6. **Least-destructive first, individually gated.** Reload before restart,
   restart before rebuild, rebuild before redeploy. Never batch.

## Reflexes (internalize these; they override intuition)

- **juju-green is necessary, not sufficient.** `active/idle` is BLIND to:
  a DOWN haproxy backend (D-045 - hid a dead nova-api for 3 days), a missing
  magnum trustee domain (D-046 - magnum reports ready regardless), an
  unparsed-but-attached policy override, and per-backend/service state
  generally.

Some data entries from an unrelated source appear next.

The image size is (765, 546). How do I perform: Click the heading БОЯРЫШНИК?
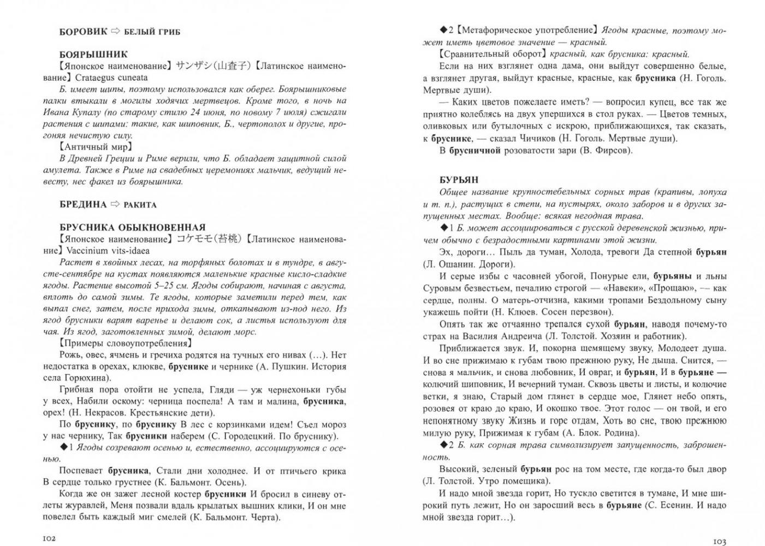pos(93,54)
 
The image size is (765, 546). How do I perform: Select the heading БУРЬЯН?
pos(459,180)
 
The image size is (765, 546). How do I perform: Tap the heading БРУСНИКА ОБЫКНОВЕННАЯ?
pos(133,227)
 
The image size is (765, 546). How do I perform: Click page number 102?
pos(49,538)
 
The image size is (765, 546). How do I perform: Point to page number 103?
pos(719,541)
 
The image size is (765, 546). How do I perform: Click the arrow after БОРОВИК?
pos(115,31)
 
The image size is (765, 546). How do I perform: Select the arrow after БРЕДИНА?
pos(115,204)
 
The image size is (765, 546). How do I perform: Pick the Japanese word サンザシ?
pos(193,66)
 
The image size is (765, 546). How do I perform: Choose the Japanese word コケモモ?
pos(193,239)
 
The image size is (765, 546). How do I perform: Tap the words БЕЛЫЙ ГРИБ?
pos(152,32)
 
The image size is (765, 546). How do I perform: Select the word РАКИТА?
pos(140,205)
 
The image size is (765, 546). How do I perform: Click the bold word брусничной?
pos(475,150)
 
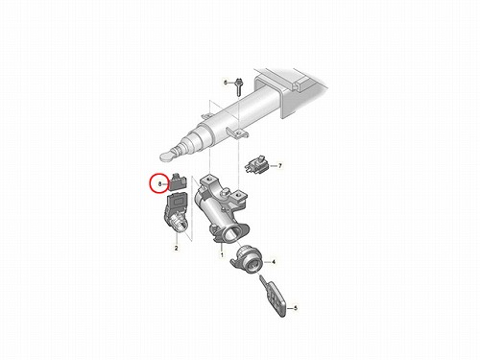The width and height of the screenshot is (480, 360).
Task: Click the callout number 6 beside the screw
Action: (x=226, y=83)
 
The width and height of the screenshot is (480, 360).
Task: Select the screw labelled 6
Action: (x=239, y=86)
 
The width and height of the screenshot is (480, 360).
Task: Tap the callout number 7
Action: (x=280, y=166)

Gate on the service's OWN verdict (admin sockets, functional
  probes), never on juju status alone.
- **"Reports OK while broken" generalizes.** Charm-side validation is often
  parse-level only (the keystone policy zip validates YAML, not semantics).
  Acceptance is BEHAVIORAL: prove the capability works, not that the config
  is present.
- **Distinguish down from thrashing.** A host that looks "down" to juju/OVN
  (ovsdb inactivity-probe storms) may be swap-thrashing, not down (D-040).
  Check `who -b` / `uptime` / `journalctl -k | grep -i oom` before treating
  it as an outage.
- **Read the reason field before the status field.** Magnum health UNHEALTHY
  has three signatures (D-042 amendment): reason EMPTY = conductor cannot
  reach the mgmt API (VM down?); all-Ready except infrastructure "not found"
  = the cosmetic driver-contract miss; a reason citing LB failure = real,
  check Octavia. Same status, three different responses.
- **Single-node mgmt VM does not self-heal (D-035/D-041).** Workload nodes
  wedged with the `uninitialized` taint, magnum reconcile dead, addons
  Pending -> check `capi-mgmt-v2` is ACTIVE before anything else. Manual
  start is POLICY (down is a signal), not a defect.
- **Known blast-radius traps:** `juju destroy-model` decomposes MAAS
  pod-composed machines - machine retention is `juju remove-machine
  --keep-instance` (D-061); mysql-innodb-cluster never bootstraps at
  num_units 1 - deploy at 3 (D-062); `reboot-cluster-from-complete-outage`
  is destructive against an already-healthy cluster - check cluster status
  FIRST; vault restarts sealed by design - sealed-after-reboot is expected,
  not a fault; the magnum `domain-setup` action must be re-run after every
  redeploy (D-046).
- **Green-in-the-shell, broken-in-the-daemon.** Interactive shells have a
  different PATH, env, and stdin than LSB-init daemons. Verify under the
  daemon's conditions (restricted PATH, live-process args) - see
  script-authoring.
- **The absence of an expected resource is a finding, not a gap to fill.**
  If something that should exist does not (a domain, a rule, an image
  property), find out WHY it is absent before recreating it - it may have
  been removed deliberately (check design-decisions) or its absence may be
  the actual root cause several layers up.

## Escalation and blockers

- Missing vault unseal keys, lost one-shot secrets, or anything requiring
  material only the operator holds: STOP and escalate. Do not improvise
  around a recovery blocker (a vault re-init wipes the TLS plane).
- If a fix would deviate from a runbook or contradict a D-NNN: log it as a
  proposal and get a ruling. Mid-incident is exactly when discipline pays.
- Two failed fix attempts on the same hypothesis = the hypothesis is wrong.
  Step back to the audit stage; widen what you are measuring.